Un retour express en 2015/2016 ?

Avec sa proposition, Marine Le Pen a peut-être relancé un débat qui semblait enterré. À la suite des attentats du 13 novembre 2015, François Hollande avait annoncé devant le Congrès son souhait de voir la déchéance de nationalité étendue à des binationaux nés Français, pour que la mesure ne soit plus réservée aux seules personnes naturalisées. 
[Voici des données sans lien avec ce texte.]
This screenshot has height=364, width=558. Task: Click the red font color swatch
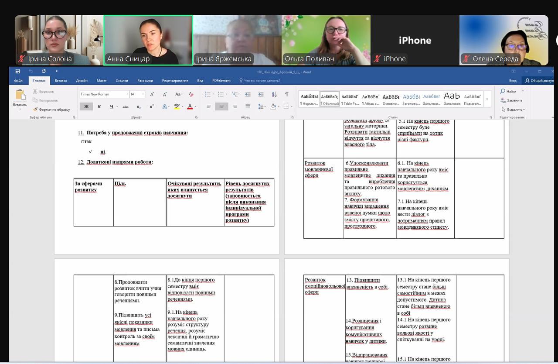pos(190,106)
Face aux réserves du Conseil d'État, qui alertait sur le risque d'inconstitutionnalité, le gouvernement a envisagé de modifier la Constitution. Il n'ira pas jusque-là : face aux divisions provoquées par le projet dans les rangs de la gauche, et à l'opposition du Défenseur des droit, qui juge la mesure " sur le plan des principes républicains complètement malvenue", le président de la République a finalement abandonné l'idée d'une nouvelle loi sur la déchéance de nationalité. 

Outre la difficulté qu'aurait eu le gouvernement à réunir les 3/5 du Parlement pour entériner une modification constitutionnelle, cet épisode a symbolisé une fracture entre Manuel Valls et son ministre de l'époque, Emmanuel Macron. L'actuel chef de l'État s'étaient en effet démarqué de la ligne gouvernementale en affichant son opposition au texte. En avril 2017, peu avant son élection, il réaffirmait : " La déchéance de nationalité, ça n'a aucun sens." Aujourd'hui, il semble donc hautement improbable que l'Élysée s'aventure sur ce sujet plus qu'épineux, malgré les appels du pied réguliers du Rassemblement National et de Marine Le Pen.